◆ **Prompt**: All of the data below needs to be set down once more, exactly as written.

######

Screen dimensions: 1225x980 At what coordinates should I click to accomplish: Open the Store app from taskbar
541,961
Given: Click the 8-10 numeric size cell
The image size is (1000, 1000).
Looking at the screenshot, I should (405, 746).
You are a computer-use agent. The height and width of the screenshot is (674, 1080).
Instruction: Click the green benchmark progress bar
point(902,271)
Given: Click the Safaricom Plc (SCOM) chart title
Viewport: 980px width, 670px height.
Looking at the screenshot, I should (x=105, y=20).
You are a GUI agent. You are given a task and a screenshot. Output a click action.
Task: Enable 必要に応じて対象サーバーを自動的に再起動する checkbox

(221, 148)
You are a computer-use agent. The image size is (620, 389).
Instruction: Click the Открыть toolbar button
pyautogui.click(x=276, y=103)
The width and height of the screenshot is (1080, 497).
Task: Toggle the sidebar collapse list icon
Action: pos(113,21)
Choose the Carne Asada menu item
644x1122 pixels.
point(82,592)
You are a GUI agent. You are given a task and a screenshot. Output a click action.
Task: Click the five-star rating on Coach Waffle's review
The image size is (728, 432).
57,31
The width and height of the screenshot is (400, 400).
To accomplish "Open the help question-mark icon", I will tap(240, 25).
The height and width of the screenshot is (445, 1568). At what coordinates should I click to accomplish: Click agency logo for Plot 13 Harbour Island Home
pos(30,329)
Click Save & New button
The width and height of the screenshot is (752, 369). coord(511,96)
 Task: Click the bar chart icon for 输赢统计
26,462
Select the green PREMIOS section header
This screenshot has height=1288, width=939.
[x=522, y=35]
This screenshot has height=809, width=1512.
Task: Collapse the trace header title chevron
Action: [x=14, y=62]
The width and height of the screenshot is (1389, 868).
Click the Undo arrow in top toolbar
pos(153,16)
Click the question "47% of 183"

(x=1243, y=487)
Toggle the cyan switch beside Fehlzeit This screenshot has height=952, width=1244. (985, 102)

######

◆ **Result of this exercise**:
Screen dimensions: 1225x980 At what coordinates should I click to accomplish: Open the Store app from taskbar
541,961
Given: Click the 8-10 numeric size cell
The image size is (1000, 1000).
Looking at the screenshot, I should (405, 746).
You are a computer-use agent. The height and width of the screenshot is (674, 1080).
Instruction: Click the green benchmark progress bar
point(902,271)
Given: Click the Safaricom Plc (SCOM) chart title
Viewport: 980px width, 670px height.
Looking at the screenshot, I should (x=105, y=20).
You are a GUI agent. You are given a task and a screenshot. Output a click action.
Task: Enable 必要に応じて対象サーバーを自動的に再起動する checkbox

(221, 148)
You are a computer-use agent. The image size is (620, 389).
Instruction: Click the Открыть toolbar button
pyautogui.click(x=276, y=103)
The width and height of the screenshot is (1080, 497).
Task: Toggle the sidebar collapse list icon
Action: pos(113,21)
Choose the Carne Asada menu item
644x1122 pixels.
point(82,592)
You are a GUI agent. You are given a task and a screenshot. Output a click action.
Task: Click the five-star rating on Coach Waffle's review
The image size is (728, 432).
57,31
The width and height of the screenshot is (400, 400).
To accomplish "Open the help question-mark icon", I will tap(240, 25).
The height and width of the screenshot is (445, 1568). At what coordinates should I click to accomplish: Click agency logo for Plot 13 Harbour Island Home
pos(30,329)
Click Save & New button
The width and height of the screenshot is (752, 369). coord(511,96)
 Task: Click the bar chart icon for 输赢统计
26,462
Select the green PREMIOS section header
This screenshot has height=1288, width=939.
[x=522, y=35]
This screenshot has height=809, width=1512.
Task: Collapse the trace header title chevron
Action: [x=14, y=62]
The width and height of the screenshot is (1389, 868).
Click the Undo arrow in top toolbar
pos(153,16)
Click the question "47% of 183"

(x=1243, y=487)
Toggle the cyan switch beside Fehlzeit This screenshot has height=952, width=1244. (985, 102)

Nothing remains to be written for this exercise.